== What is needed ==
Exact copy, no pictures: every line from the one that contains "Select the Superior Hunter Boots icon" through the end of the data below, and nothing else.

(Source records)
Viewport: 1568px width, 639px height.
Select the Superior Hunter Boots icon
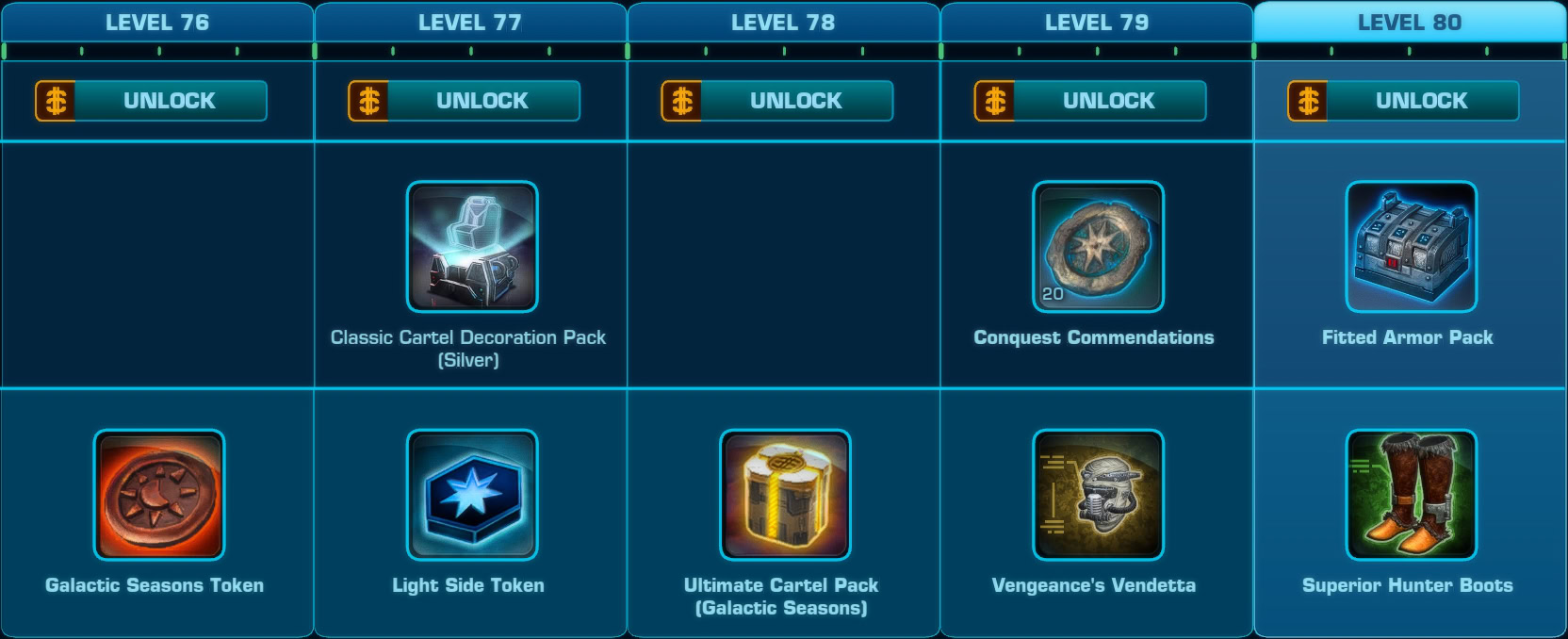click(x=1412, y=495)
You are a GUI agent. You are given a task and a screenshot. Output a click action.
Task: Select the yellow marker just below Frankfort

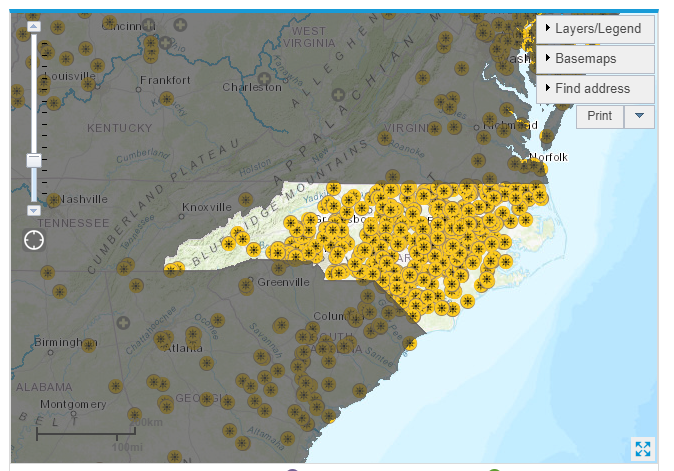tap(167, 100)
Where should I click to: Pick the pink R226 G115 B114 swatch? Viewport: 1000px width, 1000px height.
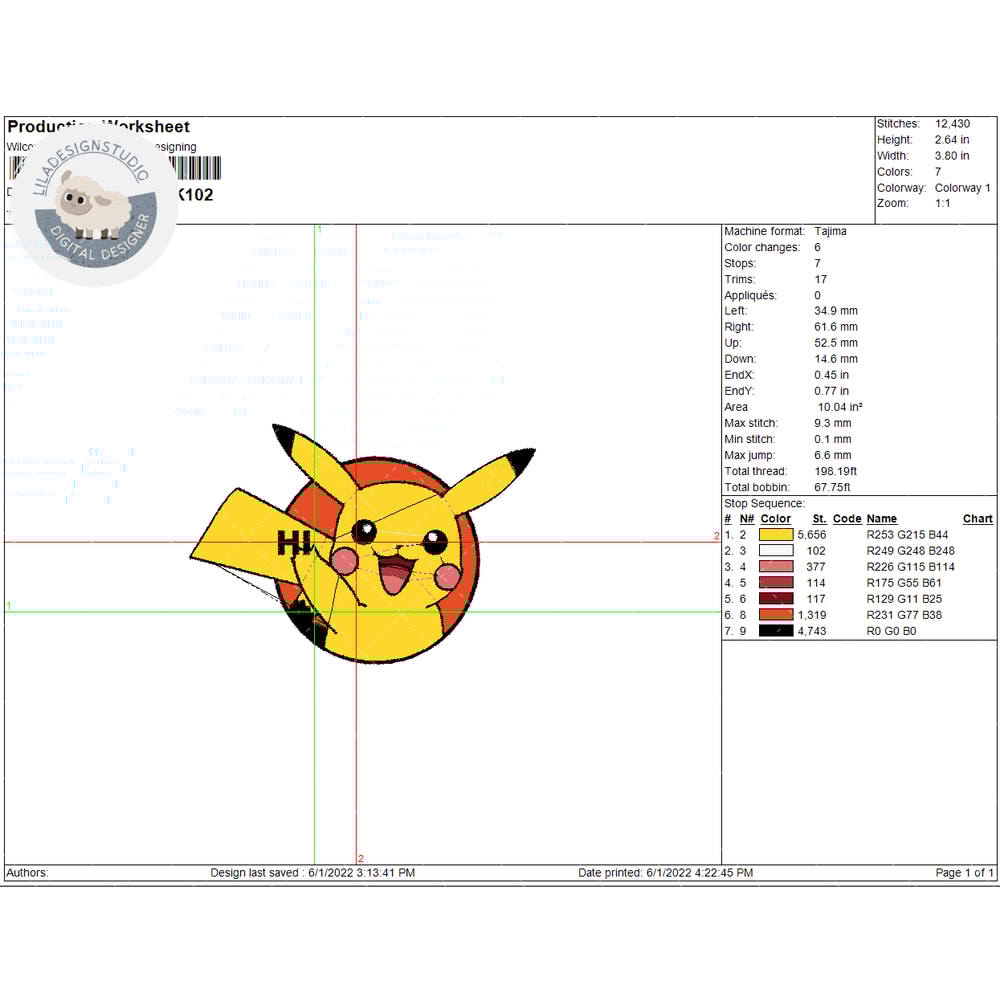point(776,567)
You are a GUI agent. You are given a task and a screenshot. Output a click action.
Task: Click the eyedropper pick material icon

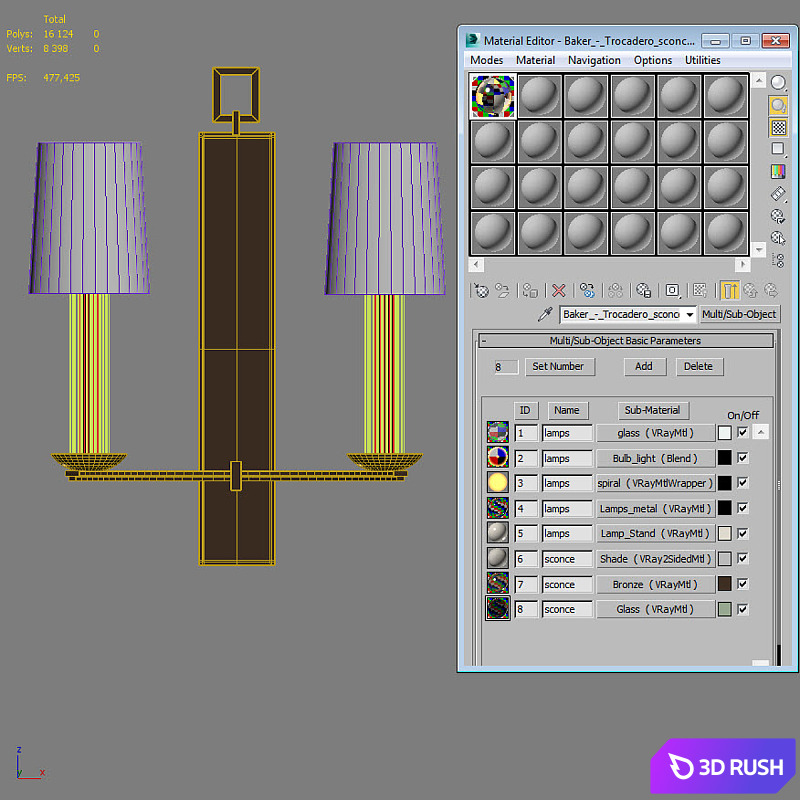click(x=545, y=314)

== Task answer ==
Select the Superior Hunter Boots icon
click(x=1412, y=495)
You are a GUI agent. You are given a task and a screenshot. Output a click action.
Task: Select the yellow marker just below Frankfort

tap(167, 100)
Where should I click to: Pick the pink R226 G115 B114 swatch? Viewport: 1000px width, 1000px height.
point(776,567)
You are a GUI agent. You are given a task and a screenshot. Output a click action.
Task: Click the eyedropper pick material icon

click(x=545, y=314)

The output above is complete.